Tentu saja, Tulah Allah! Senjata yang sangat mengerikan dan luar biasa ini kenapa tidak dipakai kalau surat pemakaiannya tertera di dalam surat prajurit kami? Roh Kudus segera memberikan approval dan kami mulai meminta arahan bagaimana cara menggunakan senjata keren ini. Dan Puji Tuhan, jawabannya mengalir melalui Hikmat dalam beberapa detik saja.
“Apa Tulah yang dapat mengacaukan dan melemahkan barisan musuh?” batin kami.
Dan jawabannya segera muncul: “Kegelapan!”

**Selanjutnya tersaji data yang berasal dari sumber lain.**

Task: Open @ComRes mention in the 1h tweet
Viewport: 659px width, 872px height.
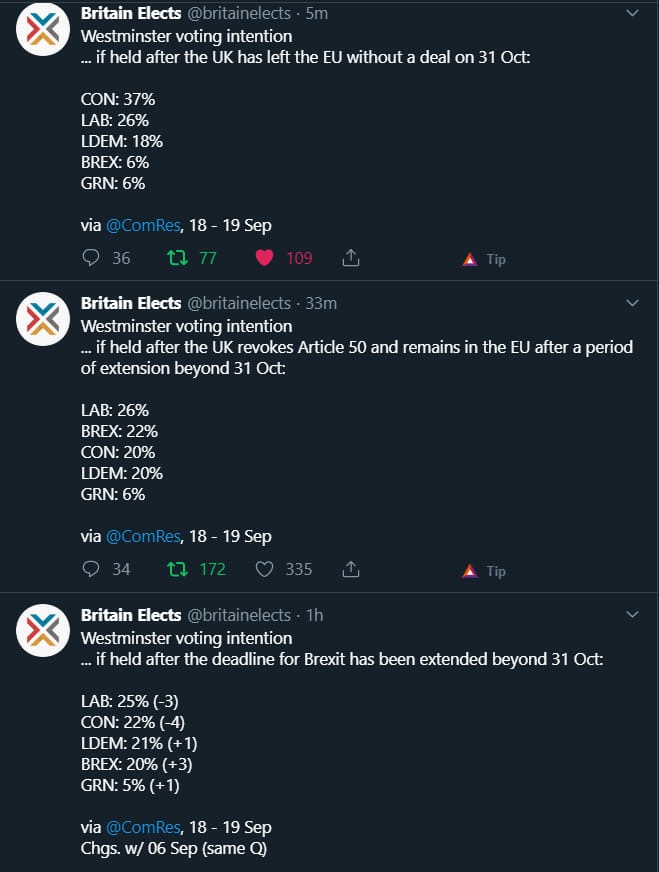Action: point(143,828)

Segera saja kami bertiga mulai berdoa dan menyembah Tuhan, agar Ia mau menurunkan tabir kegelapan ke atas barisan musuh. Dan itu terjadi! Pengelihatan segera menghinggapi kami, memperlihatkan barisan musuh yang kacau balau karena mereka tidak dapat melihat. Memang musuh-musuh di barisan depan tidak terlalu terpengaruh dengan tulah itu—karena secara posisi mereka berhadapan langsung dengan kami, anak-anak Terang yang membawa Nama Tuhan.
Tapi rupanya mereka tidak mundur. Malah sebaliknya: serangan mereka tambah membabi buta. Bahkan lebih dari sekali para roh-roh penyelundup berupa imps dan shadows menyusupi benteng yang telah kami kunci. Dan itu benar-benar menambah kerjaan kami...! Kok bisa pada masuk, sih? Bukannya benteng kami sudah dikunci dan disekat oleh Nama Tuhan?

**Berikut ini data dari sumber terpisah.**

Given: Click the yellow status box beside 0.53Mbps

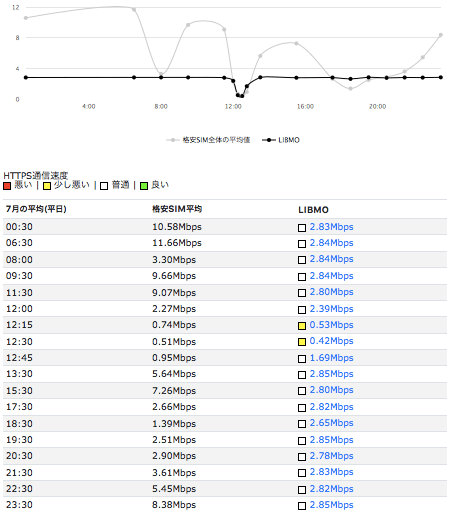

“Lebah,” kata roh saya dan mulut saya bersamaan. “Mereka menggunakan lebah untuk membuat celah kecil dan masuk melalui retakan-retakan mini...! Kita mesti gimana?”
Keadaan tambah memanas dan kami mulai agak panik. Efek benteng yang tersusupi sangat mengganggu: kami mulai merasa tidak nyaman, agak mual dan pusing, serta mengalami beberapa manifestasi roh jahat secara fisik di sekeliling kami. Saat itu roh dan jiwa saya bekerja sama berpikir keras, Tulah apa yang kira-kira dapat membasmi lebah-lebah menyebalkan ini?
Kali ini, rupanya Tuhan sendiri yang menjawab. “Katak dan Belalang! Panggil mereka di dalam Nama-Ku! Kalian punya otoritasnya!”
Validasi : Yohanes 12:36, Mazmur 35:6, Mazmur 91:11, Yakobus 1:18, Yeremia 23:12, Ulangan 20:4, Mazmur 144:1, Mikha 2:13, 2 Timotius 4:22.